Perspectief – deel 1. De Projekt-ontwikkelaar – 15. De projekten – laatste fase

Door Joop Heij

Hoofdstuk 15: De projekten – laatste fase

Bijna plechtig voltooide Harmen de reeks projecten van de Laatste Fase, die alle stoelden op het al in de tweede fase aangeduide principe van de kampvorming, de internering, de letterlijke gettovorming zo men wil.

Er waren bosjes groeperingen in het land die volgens hem voor een ‘centralisatie’ in aanmerking kwamen. Eigenlijk, zo redeneerde hij, sloot hij slechts aan bij reeds langer bestaande ontwikkelingen, want gettovorming onder bepaalde groeperingen trad ten dele allang automatisch op. Zo veel verschil was er dan ook niet met het natuurlijke historische proces; het enige element aan zijn plannen dat nieuw was (en dat dus op fel verzet zou kunnen stuiten), was de dwang. Om de hele operatie soepel en efficiënt te laten verlopen was in deze gevallen dwang zeker noodzakelijk. De realisering van welk van zijn laatste projecten dan ook, zou zeker niet via het principe van de vrijwillige medewerking van alle betrokkenen tot stand komen. Plannen maken is mooi, maar als je echt iets wil bereiken, moet je ze doordrukken.

“Laten we”, zo schreef hij in een algemene inleiding bij de cluster projecten, “eens nuchter bekijken welke groeperingen voor centrale controle en internering in aanmerking komen, en waarom.” De groeperingen die hij bedoelde hadden uiteraard allemaal één ding gemeen: ze waren problematisch en kostten geld.
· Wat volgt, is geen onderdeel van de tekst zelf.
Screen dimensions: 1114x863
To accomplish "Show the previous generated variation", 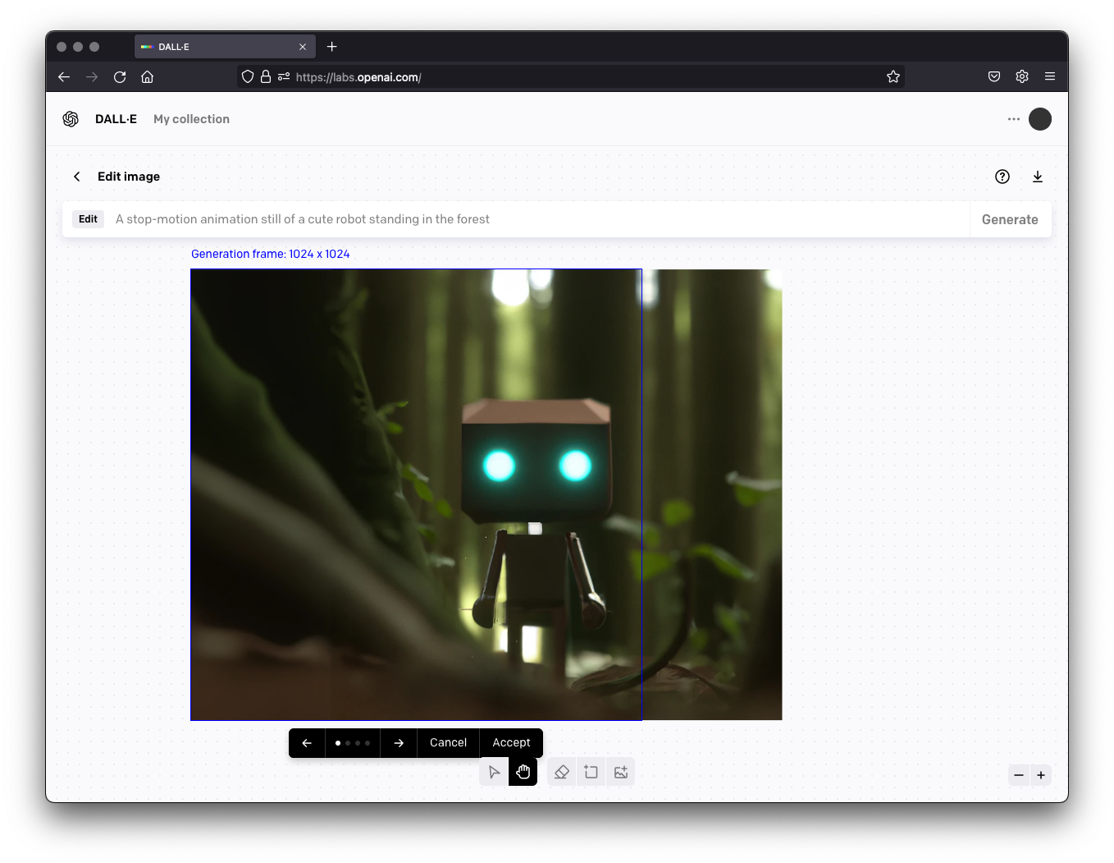I will 307,743.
Deze laatste frase na de dubbele punt benadrukte hij als voldoende legitimatie om “voorlopig met uitschakeling van oplossingsbelemmerende emoties te trachten tot een nuchtere afweging te komen van alle mogelijkheden die puur theoretisch in aanmerking zouden kunnen komen”.  Als deze inventarisatie eenmaal had plaatsgevonden en als alle mogelijkheden op een rijtje waren gezet, dan was er, zo verklaarde Harmen met grote ernst, nog alle tijd en ruimte beschikbaar voor het voeren van een diepgaande discussie over alle menselijke en mensenrechtelijke aspecten, waarin een ieders eventuele bezwaren en bezorgdheden aan bod konden komen. Die discussie moest zeker gevoerd worden (het uit de weg gaan ervan zou namelijk ongetwijfeld als zwakheid worden afgedaan), en dan zou vanzelf wel blijken wat in het land momenteel aanvaardbaar was en wat niet. Het werd naar zijn mening de hoogste tijd dat er klaarheid kwam omtrent deze verborgen hete hangijzers der nationale politiek, want het was toch wel gevoeglijk bekend dat ideeën zoals hij ze nu voor het eerst openlijk aan het papier toevertrouwde, om ze vervolgens te ontvouwen en voor uitvoering aan te bieden, allang min of meer latent onder het volk en velen van zijn vertegenwoordigers leefden. Sterker nog, sommigen hadden zelfs de moed weten op te brengen deze onuitgesproken gedachten uit te spreken, maar hij, Harmen Grootzien, zou toch de eerste zijn die uit deze nabij-toekomstige tijdgeest de onvermijdelijke conclusies trok. En hem, Harmen Grootzien, kwam als enige de eer toe de eerste te zijn die de moed opbracht om deze voor de hand liggende mogelijkheden om uit de chaos te komen, te gieten in uitvoerbare plannen.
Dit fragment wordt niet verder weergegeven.